Auch dass mehr Ungleichheit zu mehr Meritokratie führe, wird als falsch entlarvt: in der Praxis führt sie zu einer de-Facto-Aristokratie.
Und so geht es weiter über etliche Bildschirmseiten.
Wie gerecht ist die CO2-Steuer? Eine mögliche Antwort: Sie verteilt das Geld vom Land in die Stadt
piqer:
Alexandra Endres
Im Modell klingt es einfach: Wer CO2 ausstößt, zahlt dafür eine Steuer, der Staat nimmt Geld ein, gibt es aber komplett wieder zurück an seine Bürgerinnen und Bürger – und wenn er es als Pro-Kopf-Pauschale auszahlt, können die Haushalte mit geringerem Einkommen unterm Strich sogar profitieren.

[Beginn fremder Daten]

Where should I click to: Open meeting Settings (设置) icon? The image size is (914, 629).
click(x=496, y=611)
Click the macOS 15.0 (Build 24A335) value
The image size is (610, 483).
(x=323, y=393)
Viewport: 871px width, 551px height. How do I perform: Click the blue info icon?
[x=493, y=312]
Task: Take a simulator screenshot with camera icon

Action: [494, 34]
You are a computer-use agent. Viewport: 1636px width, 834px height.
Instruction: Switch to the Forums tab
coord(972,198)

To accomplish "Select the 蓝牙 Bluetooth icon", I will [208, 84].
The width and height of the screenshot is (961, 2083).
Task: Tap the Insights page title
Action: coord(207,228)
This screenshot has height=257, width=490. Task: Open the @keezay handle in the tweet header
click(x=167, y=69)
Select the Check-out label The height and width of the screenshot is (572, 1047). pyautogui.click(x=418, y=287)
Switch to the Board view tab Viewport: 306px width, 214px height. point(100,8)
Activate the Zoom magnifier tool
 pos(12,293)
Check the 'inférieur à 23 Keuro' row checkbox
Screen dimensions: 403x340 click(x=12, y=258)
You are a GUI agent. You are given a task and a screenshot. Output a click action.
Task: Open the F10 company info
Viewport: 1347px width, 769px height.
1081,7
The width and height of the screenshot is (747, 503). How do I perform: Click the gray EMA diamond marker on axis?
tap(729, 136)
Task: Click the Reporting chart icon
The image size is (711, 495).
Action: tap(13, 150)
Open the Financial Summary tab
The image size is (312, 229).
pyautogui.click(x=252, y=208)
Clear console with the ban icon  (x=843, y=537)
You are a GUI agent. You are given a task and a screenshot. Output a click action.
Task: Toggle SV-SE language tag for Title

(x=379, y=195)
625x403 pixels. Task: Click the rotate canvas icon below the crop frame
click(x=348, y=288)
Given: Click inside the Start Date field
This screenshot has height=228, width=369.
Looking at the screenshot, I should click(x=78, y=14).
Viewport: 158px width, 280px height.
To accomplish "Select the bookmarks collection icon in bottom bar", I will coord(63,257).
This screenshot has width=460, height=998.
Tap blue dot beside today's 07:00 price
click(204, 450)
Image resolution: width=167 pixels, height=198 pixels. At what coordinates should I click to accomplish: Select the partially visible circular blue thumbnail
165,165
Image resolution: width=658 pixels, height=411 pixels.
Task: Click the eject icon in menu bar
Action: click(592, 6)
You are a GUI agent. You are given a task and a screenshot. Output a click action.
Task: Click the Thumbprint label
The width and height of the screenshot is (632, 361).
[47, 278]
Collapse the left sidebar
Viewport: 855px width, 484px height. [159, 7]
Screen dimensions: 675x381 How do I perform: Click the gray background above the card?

Denn sie stoßen in der Regel weniger CO2 aus als die Wohlhabenderen, bekommen aber den gleichen Betrag pro Kopf zurück.
Soweit die Theorie. Die Praxis ist aber komplizierter. Die Wirtschaftswoche hat schon Anfang Mai Berechnungen des Mercator Research Institute on Global Commons and Climate Change (MCC) veröffentlicht, in denen die Wissenschaftler die Auswirkungen einer CO2-Steuer in unterschiedlicher Höhe, kombiniert mit einer Kopfpauschale, auf vier typische Haushalte untersuchten: städtisch oder ländlich, mit Kindern oder ohne, mit unterschiedlichen Einkommen. Das Ergebnis: Wohlhabende Großstadtpaare zahlen drauf. Mittelschichtsfamilien in der Stadt profitieren stärker als jene auf dem Land. Der Single in der Stadt mit geringem Einkommen hat für jede betrachtete Steuerhöhe mehr Geld in der Tasche als vorher.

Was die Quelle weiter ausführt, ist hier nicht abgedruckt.